begin
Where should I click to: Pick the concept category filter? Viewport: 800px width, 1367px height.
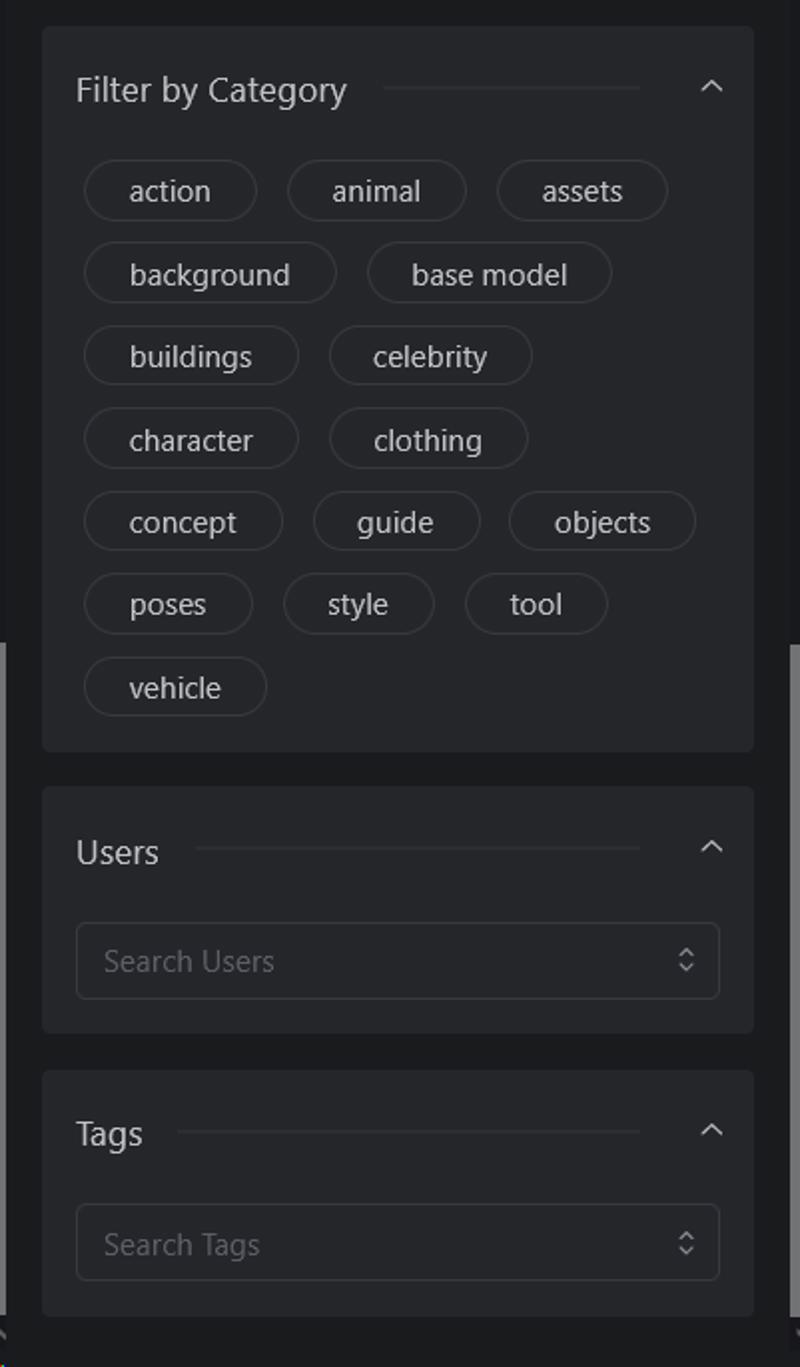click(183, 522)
end
begin
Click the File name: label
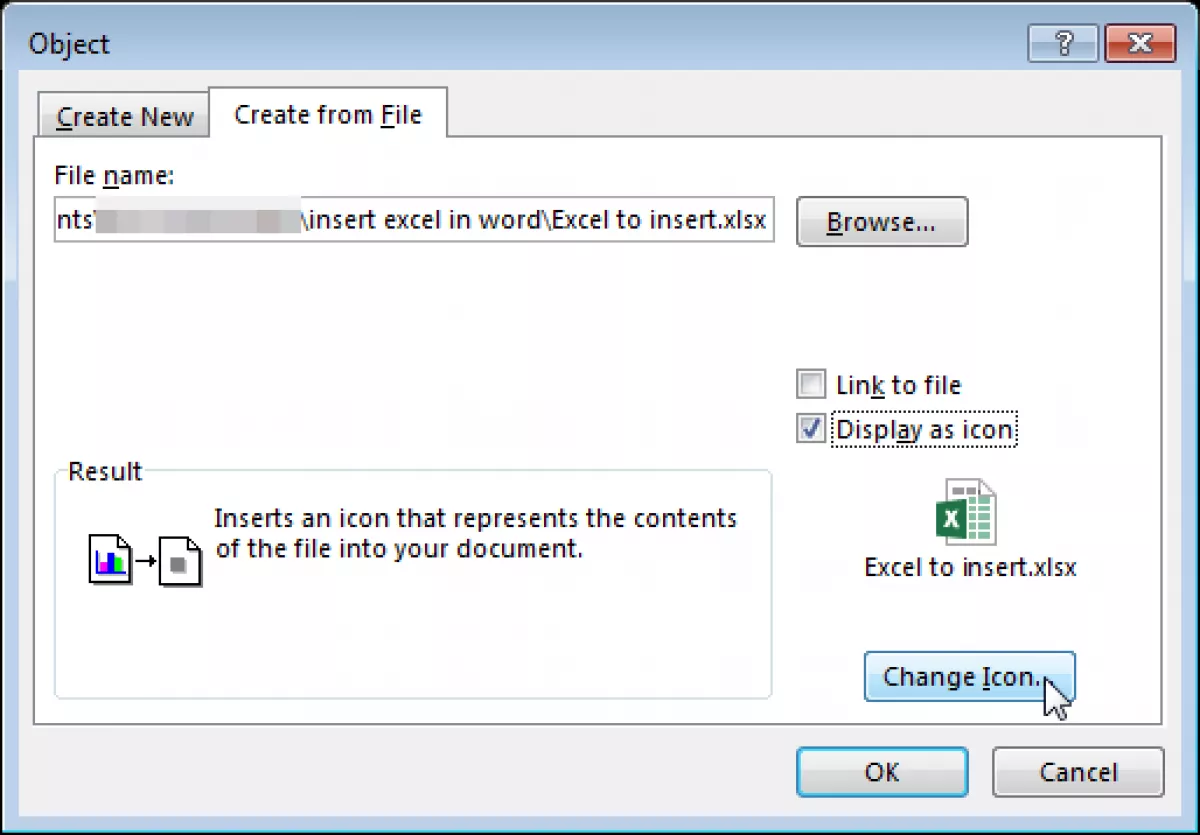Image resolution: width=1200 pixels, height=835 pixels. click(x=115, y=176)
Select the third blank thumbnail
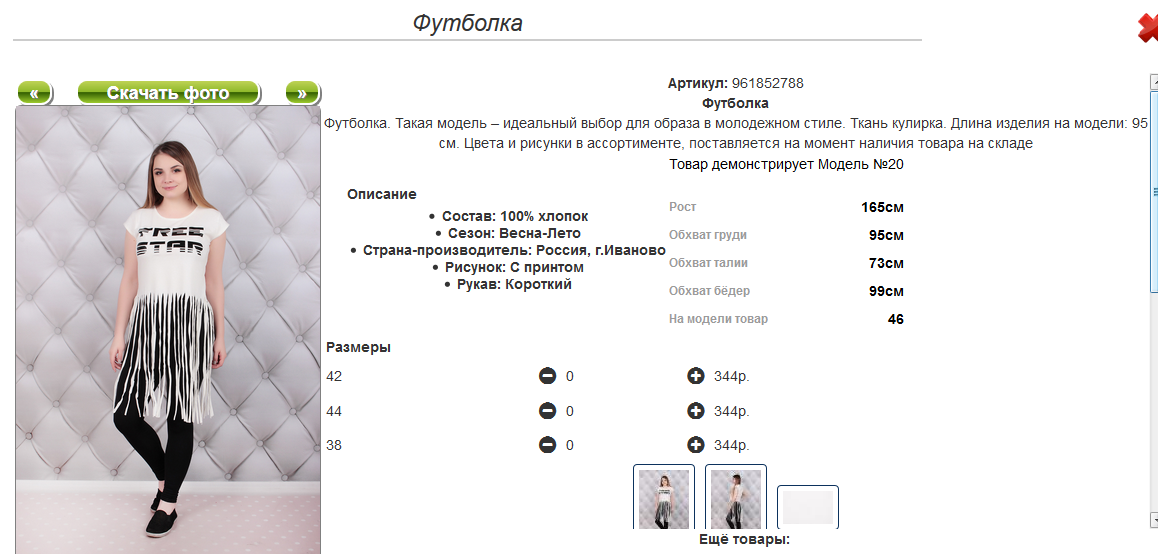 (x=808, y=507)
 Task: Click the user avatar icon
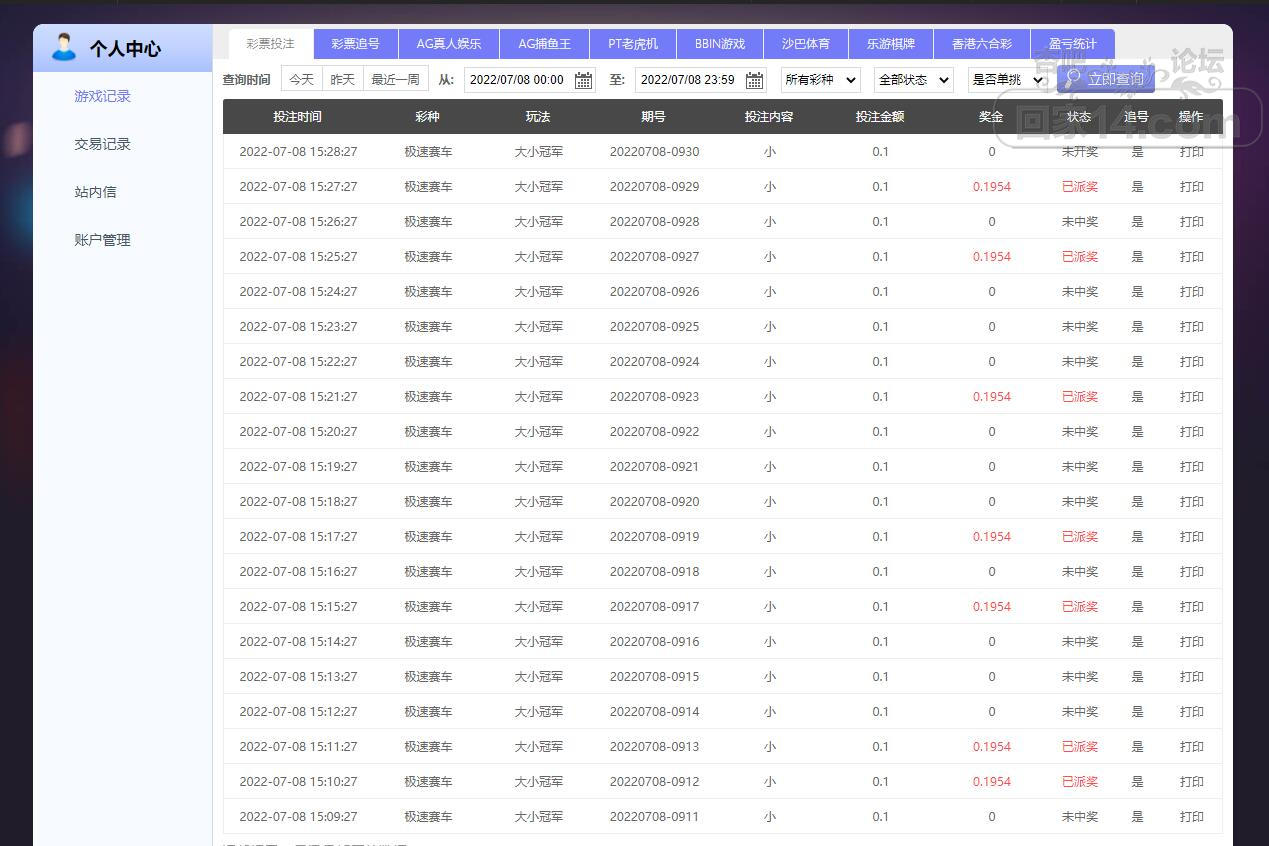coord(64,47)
end
begin
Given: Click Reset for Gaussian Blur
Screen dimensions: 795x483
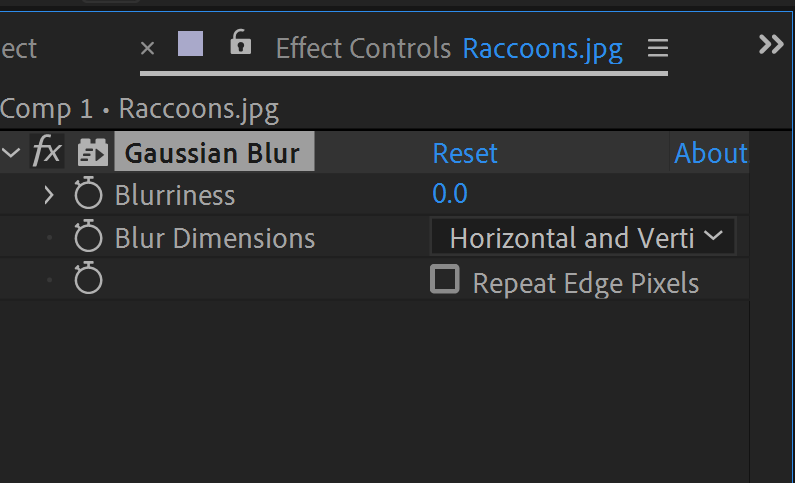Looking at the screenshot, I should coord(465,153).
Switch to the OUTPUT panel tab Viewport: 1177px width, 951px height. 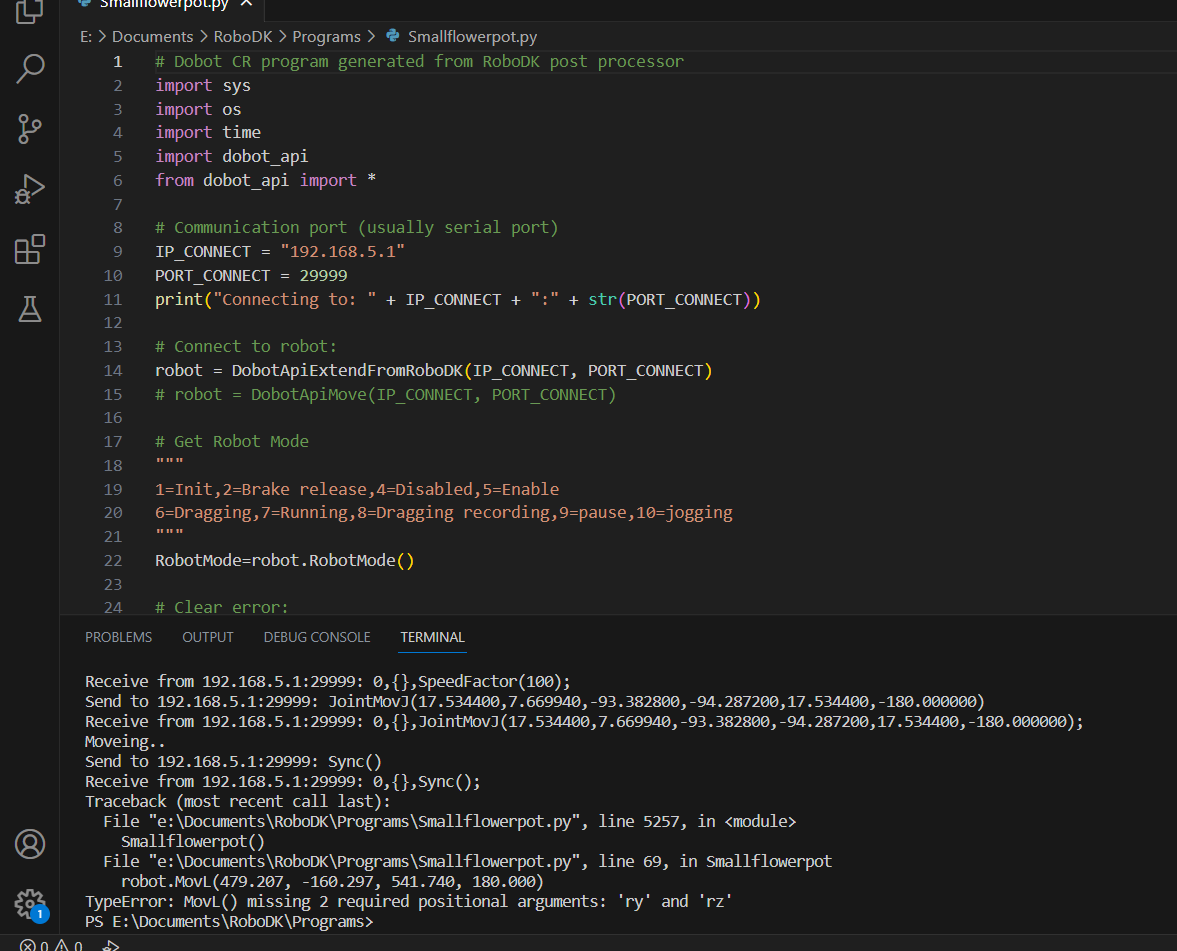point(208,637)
end
Output the listing lines between the line holding "Where should I" and the line holding "click(183, 522)", inclusive, copied character for character. Omit the pictures.

Where should I click to: Pick the concept category filter? Viewport: 800px width, 1367px height.
click(183, 522)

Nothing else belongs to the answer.